Par ce sujet, je ne veux surtout pas polémiquer, mais plutôt me renseigner.
Petite intro pour situer :
Je n’ai pas une longue vie d’alpiniste derrière moi et je tente naturellement, petit à petit, d’améliorer mon expérience de la « montagne » notamment par l’observation (tant qu’à faire…)

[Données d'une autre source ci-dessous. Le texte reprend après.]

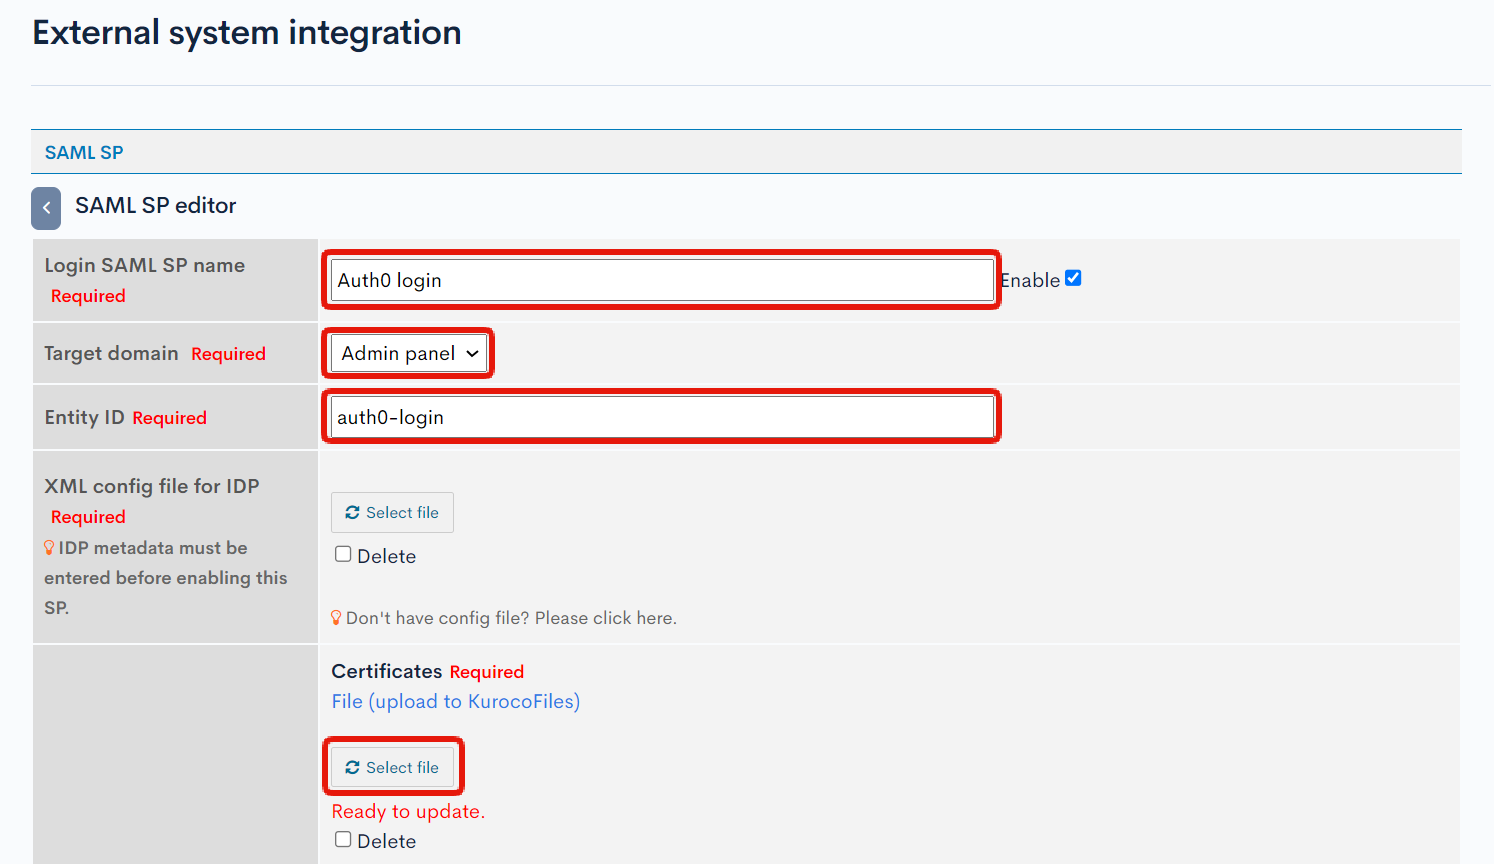Click the 'Ready to update' status text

Mon grand père (qui lui avait une longue vie d’alpiniste derrière lui) a toujours dit : « pas de courses de neige/glace après le 14 juillet », « pas de descente sous le cagnard » et il ne disait pas « ski de rando » mais bien « ski de printemps », etc. Bon, au-delà des poncifs et des déclarations éculées, je considère souvent ce que je vois avec ces quelques menus conseils en tête (le poids des traditions sans doute…)
Les faits :
L’objectif du Weekend était l’aiguille d’Argentière pour dimanche. Samedi, après de longues minutes de queue, on arrive enfin aux Grands Montets, il est bien 10H30. Le couloir Chevalier était aussi une option pour samedi histoire de se mettre en jambes, mais arrivé au bas, il fait très très chaud. On hésite, un bon moment. La neige est bien lourde, il est tard, la rimaye bien ouverte, trois personnes se préparent pour skier le couloir… Allez on laisse tomber, on va installer le bivouac et on ira se chauffer ailleurs. Les grandes faces nord commencent à se dévoiler au fur et à mesure de notre descente, c’est grandiose par ce temps. Et là, surprise, du monde à l’attaque du Couturier… En fait le Couturier est carrément blindé, des cordées à l’attaque, au milieu, sur les pentes finales, au moins 12 personnes. Il est 11H. On avance, du monde à la rimaye pour le col de l’aiguille verte. Des traces au bas des droites, on se prend à rêver : « y’en a qui se sont fait plaisir… » . En fait, ils se font toujours « plaisir », ils ne sont pas encore sortis de la première longue dalle de glace. On traverse le glacier pour aller se planter en face d’où la vue est magnifique. On avait bien vu un peu plus tôt deux ou trois cordées aux Suisses, mais on se rend compte qu’une cordée n’est même pas au tiers de la voie. Il doit être 13h maintenant. Deux cordées sont dans le Lagarde, dont une bien bas, mais ils progressent vite. Montage de tente, grignotage, glandage, envoûtement : il est 15h, il fait une chaleur à crever, on scrute l’objectif du lendemain et on voit trois personnes sur le cône de déjection du Y, même pas à l’attaque.
Depuis le début on trouve que tous ces gens s’y prennent bien tard, même pour des faces nord, mais là, c’est quand même balèze. C’est peut être un délire du genre « on se fait deux sommets dans la journée », je sais pas, mais ça me parait quand même fou. On monte en direction du tour noir et on entend que ça parpine allègrement depuis l’arête du jardin, les gars sont au milieu du couloir…
On ne sait pas comment la plupart des cordées a fini mais on a vu la dernière cordée atteindre le sommet des courtes peu avant qu’on aille se coucher, vers 18H30.
Le lendemain, journée plus froide que la veille (brouillard et neige), une grosse chute de séracs à lieu vers midi depuis le col de l’aiguille verte.
Notre expérience relative nous fait sans doute prendre trop de précautions, renoncer alors qu’on pourrait, etc. Mais c’est pour moi la bonne manière d’appréhender les choses et de se former, je ne suis pas adepte de la formation par le risque en montagne…
Ces gens sont-ils inconscients ? A l’arrach’ ? Expérimentés (on s’est souvent répétés que pour faire ce genre de voies dans les faces nord, il fallait pas être un bleu et qu’ils savaient sans doute ce qu’ils faisaient…) ?
Comment redescend on des droites ou de la verte en milieu ou fin d’aprèm ? (J’ai toujours entendu dire : « le Whymper, malheureux ! Faut entamer la descente au lever du jour ! » (Ok, ils sont en skis, mais les caillasses choisissent elles préférentiellement les gens en rappel ?)
Voilà les quelques questions que nous nous sommes posées durant cette magnifique journée.
Peut-être aurez vous des réponses (si vous avez eu le courage de lire jusqu’au bout).